The dirty secret of the retail asset management business at brokerage firms is that their profits depend on treating you badly. Unless you are a big enough customer that they would not like to lose you, you are going to be abused (well, take it back, even being a billionaire is not rich enough to be safe from bank predation). The one check on this, ironically, is that salesmen are de facto small businessmen in a bigger corporate umbrella, and their clients are their book of business. They thus have incentives to make sure the customer thinks he is being treated well (whether he is actually treated well is another matter).
The big firms have generally if not completely inferior in-house fund management products they push (inferior by virtue of higher fees and/or not so hot performance). Your “investment advisor” also has an incentive to encourage you to trade if you are in a commission-paying account. The alternative, a wrap fee account, has annual charges that make a serious dent in your principal over time.
Now there may indeed be some imprecision in where the Labor Department draws the line between a fiduciary and someone who is merely peddling products. But the examples the industry defenders cite as practices they want to continue are troubling:
If firms are considered fiduciaries by the Labor Department, selling investors bonds from a brokerage’s inventory or recommending a trade that would generate a commission may be considered a conflict of interest and a “prohibited transaction,” said [Jim] McCarthy [of Morgan Stanley].The bond example I find particularly troubling. Yes, bonds are over the counter products, so they are always going to come from some firm’s inventory, either the firm that the client is already doing business with or a third party. But unless the account in question is pretty large, it has no business buying bonds The transaction sizes for most individuals are the equivalent of odd lots, and the buyer is almost assured to get a worse price than an institutional investor.

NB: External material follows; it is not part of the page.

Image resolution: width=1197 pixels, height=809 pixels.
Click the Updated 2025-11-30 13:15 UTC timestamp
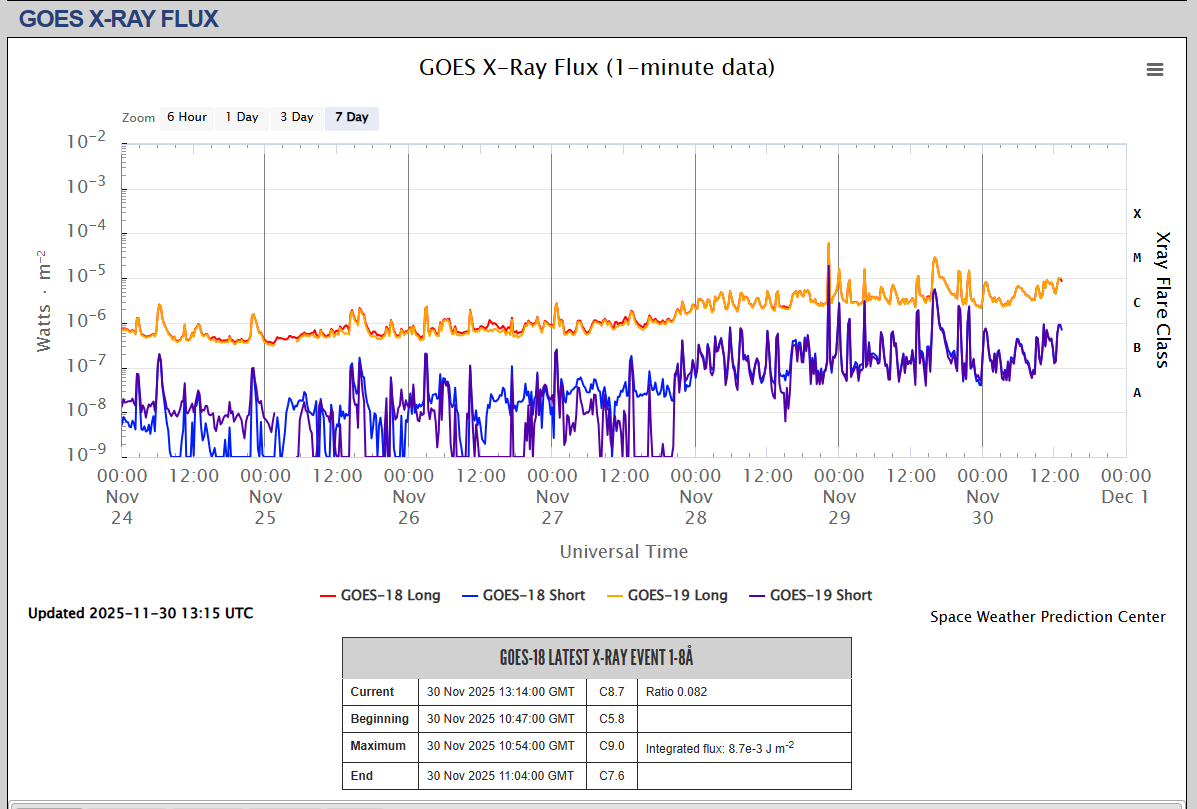click(x=140, y=613)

The overwhelming majority of individuals are better off putting their money in bond funds.
The article made it clear the industry was trying to say that small fry (those with under $25,000 in an account) would be hurt, when those are the least economical for high cost players like full service brokerage firms, also raising doubts about the banks’ argument. Someone with a small balance needs to keep transaction costs down even more than investors with bigger balances. And while they’d presumably want to preserve their profits with the small fry, I’d bet their real aim is to preserve their freedom of action with larger accounts, which is where the real juice is.
Similarly (and maybe I am hopelessly old fashioned) I have never liked the retail brokerage model (it probably has a lot to do with having worked on Wall Street). If you need advice, pay for advice and get low cost execution. Or if you are too small to afford advice, do some homework on asset allocation and buy index funds (one big caveat: read Benoit Mandelbrot’s The Misbehavior of Markets. Everyone needs to recognize that the tenets of financial economics underestimate the risk of markets and as a result, encourage too much risk-taking. Any standard advice on what level of stock holdings are desirable needs to be dialed down. Rule number one of investing is preservation of capital, and that too often is ignored).
It was depressing but predictable that this Bloomberg story was one sided; this article replayed the arguments of SIFMA, the industry lobbying group. But it’s probably an accurate reflection of how the consumer has no advocate when financial rules are being nailed down.